DIRECTIONS FOR THIS TASK
Your job is to retype all of the data word for word, leaving every image out.

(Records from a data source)
_____
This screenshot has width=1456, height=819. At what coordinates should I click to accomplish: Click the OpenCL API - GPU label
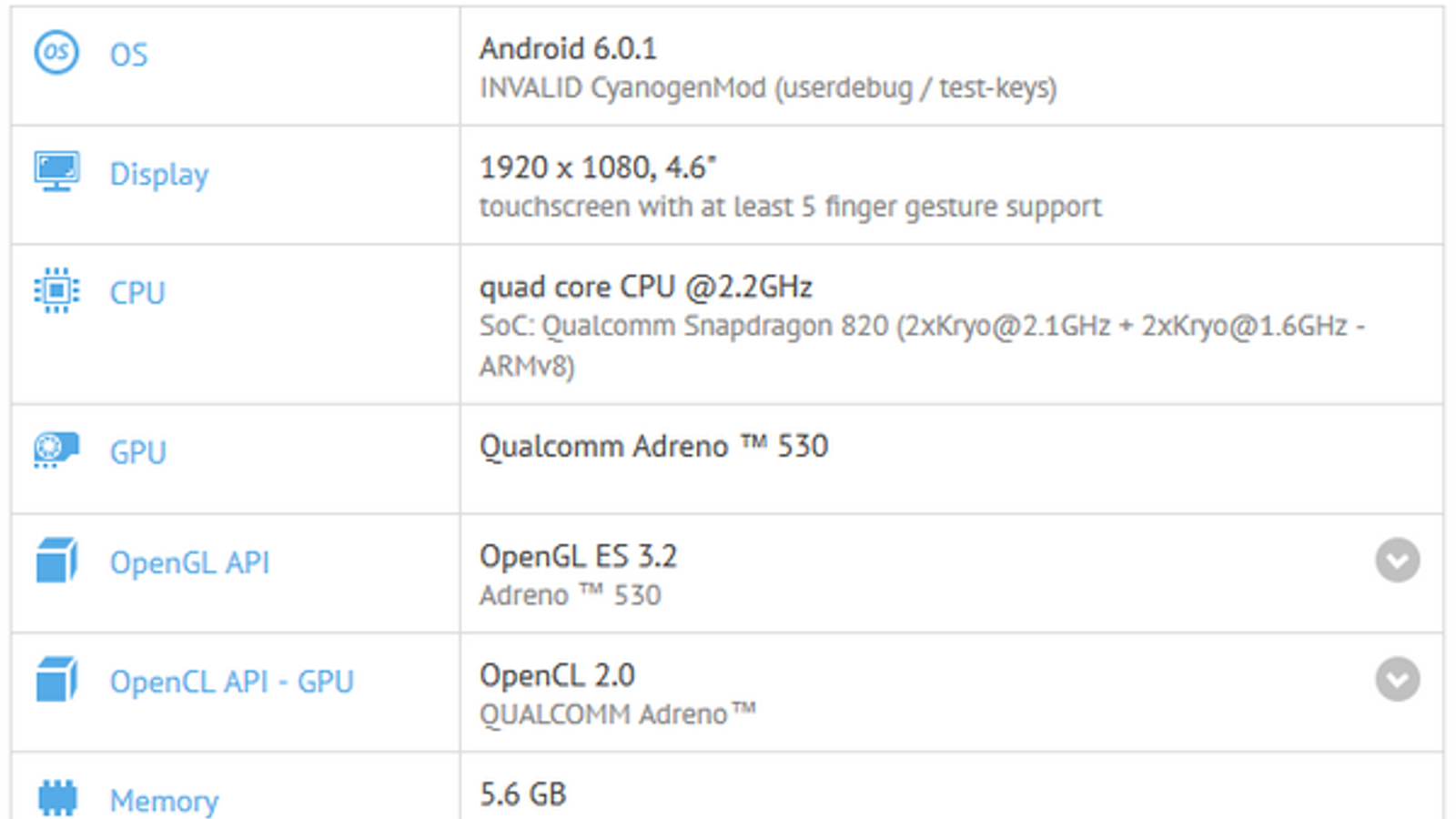pyautogui.click(x=231, y=682)
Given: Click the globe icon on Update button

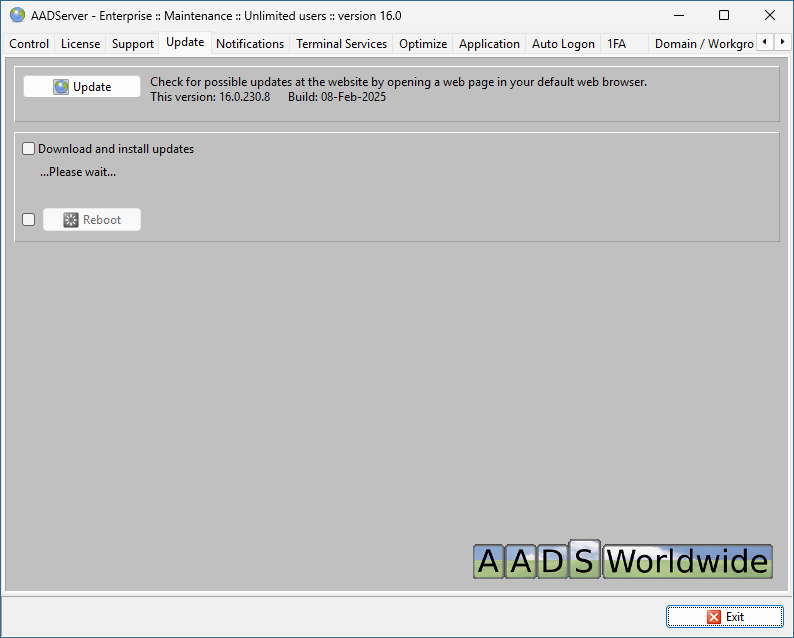Looking at the screenshot, I should coord(62,87).
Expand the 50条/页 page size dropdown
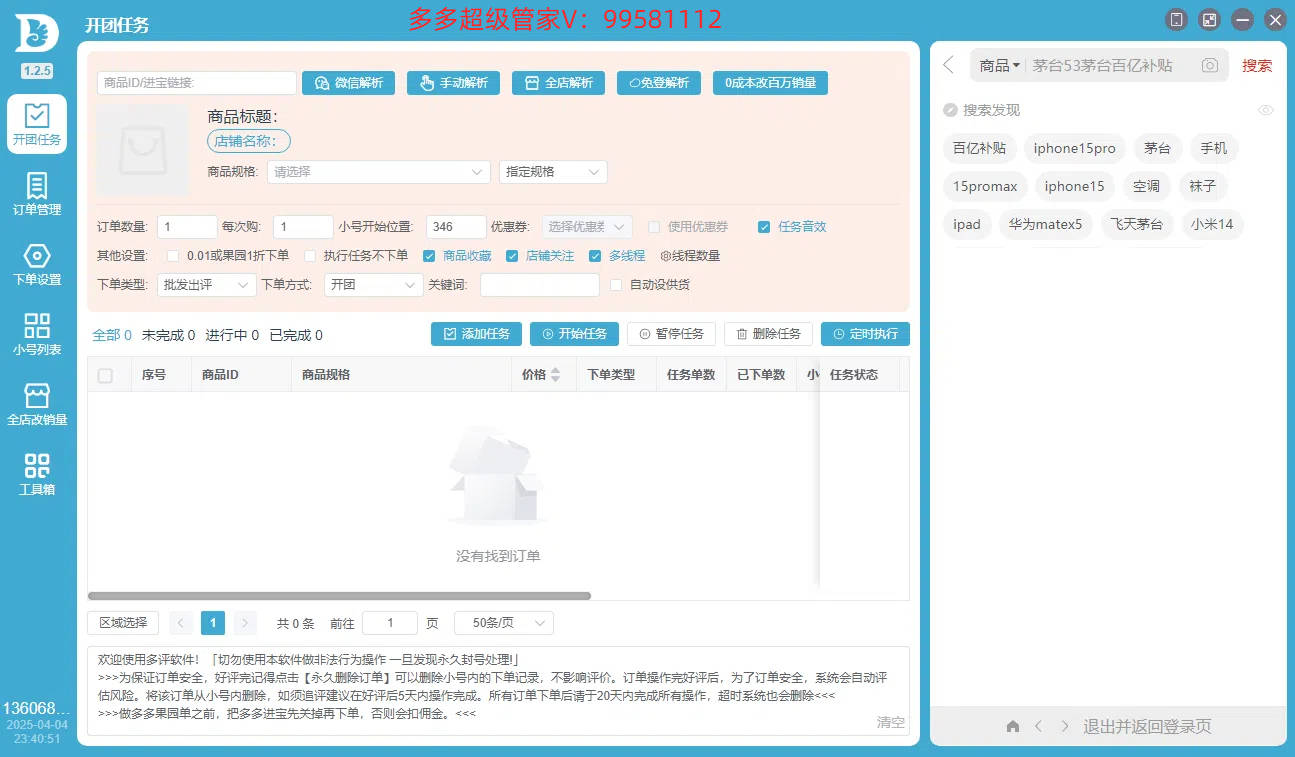Viewport: 1295px width, 757px height. 503,623
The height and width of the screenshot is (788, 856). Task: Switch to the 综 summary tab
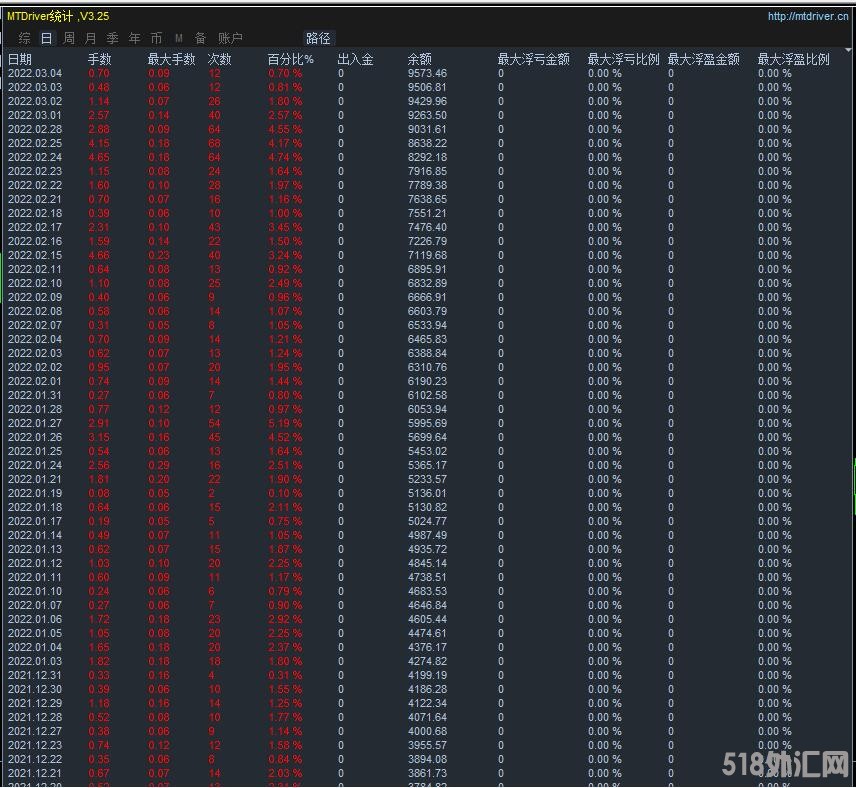pos(25,38)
_____
RESPONSE FOR THIS EXERCISE
This screenshot has width=1456, height=819. At what coordinates should I click to accomplish: Click the OpenCL API - GPU label
pyautogui.click(x=231, y=682)
Given: Click the globe icon on Update button

Looking at the screenshot, I should coord(62,87).
Expand the 50条/页 page size dropdown
Viewport: 1295px width, 757px height. 503,623
The height and width of the screenshot is (788, 856). Task: Switch to the 综 summary tab
pos(25,38)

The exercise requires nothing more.